● **THE PROBLEM**
Please quote the passage about weddings word for word, from "It’s interesting to" to "of my affirmation.".

● **TEXT PASSAGE**
☆ ☆ ☆

There’s a reason everybody freaks out when someone’s about to get married.
Families get involved, venues are booked, banquets are planned, gifts prepared, invitations sent, dresses tailored, decorations, music, cakes, photos, friends you haven’t seen in three years, and oh my word thank God there’s an open bar.
It’s a freakin’ big deal. But why? Why do we spend so much time, money, and energy on a single day of rituals when couples nowadays can simply get a marriage license and elope? Why do we all care so much?
Contrary to popular belief, a wedding isn’t all about the soon-to-be-married couple.
In a traditional nuptial, after the bride and groom have exchanged their vows, the celebrant asks the wedding attendees this question:
“Will all of you witnessing these promises do all in your power to uphold these two persons in their marriage?”
To which the congregation responds,
The presence of this question, or at least the spirit of it, conveys the prime reason that nonaffirming Christians often refuse to attend same-sex weddings — whether or not that’s what they might be consciously thinking. When asked to formally voice their support for a gay union, answering in the obligatory manner would be simply dishonest.
It’s interesting to note that we often don’t think about this passing formality in weddings while it’s happening. We only subconsciously note it when we have something to be opposed to, like a same-sex marriage. In the last wedding I went to, I was too busy keeping myself from crying because my cousin looked so beautiful in her wedding dress to really dwell on the gravity of my affirmation.
But lately, especially in juxtaposition to gay unions, I’ve been beginning to realize that the public commitment of a marriage is one of the most inextricably important elements of a wedding. It is what holds the couple accountable in faithfulness to one another, and holds the community accountable to recognizing and nurturing that relationship.
In a sense, the marriage covenant solidifies the ties between each individual and the community — formal recognition forces the bride and the groom into the public eye, almost as if they have become full-fledged members of the world at large.

☆ ☆ ☆

● **PROVIDED INFORMATION**

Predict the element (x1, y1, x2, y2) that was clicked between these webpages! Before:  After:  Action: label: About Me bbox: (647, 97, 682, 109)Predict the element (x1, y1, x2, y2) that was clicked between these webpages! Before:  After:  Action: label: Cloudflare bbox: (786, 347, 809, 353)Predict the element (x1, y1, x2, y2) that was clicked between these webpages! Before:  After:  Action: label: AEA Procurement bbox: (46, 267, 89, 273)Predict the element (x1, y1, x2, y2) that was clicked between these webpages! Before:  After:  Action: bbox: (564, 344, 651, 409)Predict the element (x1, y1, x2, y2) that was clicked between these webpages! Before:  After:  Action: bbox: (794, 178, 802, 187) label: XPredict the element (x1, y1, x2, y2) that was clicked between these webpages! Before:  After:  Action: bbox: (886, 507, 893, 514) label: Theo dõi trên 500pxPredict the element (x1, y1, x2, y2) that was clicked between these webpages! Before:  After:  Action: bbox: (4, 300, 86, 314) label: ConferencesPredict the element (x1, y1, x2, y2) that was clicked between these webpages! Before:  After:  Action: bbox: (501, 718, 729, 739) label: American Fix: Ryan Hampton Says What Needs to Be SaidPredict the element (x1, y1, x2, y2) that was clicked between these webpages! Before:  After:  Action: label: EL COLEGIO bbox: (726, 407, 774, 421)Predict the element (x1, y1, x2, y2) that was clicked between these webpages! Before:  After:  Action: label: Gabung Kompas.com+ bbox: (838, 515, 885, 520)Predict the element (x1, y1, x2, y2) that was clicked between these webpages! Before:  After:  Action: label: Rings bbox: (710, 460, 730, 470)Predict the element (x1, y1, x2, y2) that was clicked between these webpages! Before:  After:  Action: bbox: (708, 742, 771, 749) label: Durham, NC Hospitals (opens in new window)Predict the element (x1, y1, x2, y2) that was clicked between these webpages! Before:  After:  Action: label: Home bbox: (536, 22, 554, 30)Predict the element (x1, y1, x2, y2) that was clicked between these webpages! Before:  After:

☆ ☆ ☆

● **REPLY**
It’s interesting to note that we often don’t think about this passing formality in weddings while it’s happening. We only subconsciously note it when we have something to be opposed to, like a same-sex marriage. In the last wedding I went to, I was too busy keeping myself from crying because my cousin looked so beautiful in her wedding dress to really dwell on the gravity of my affirmation.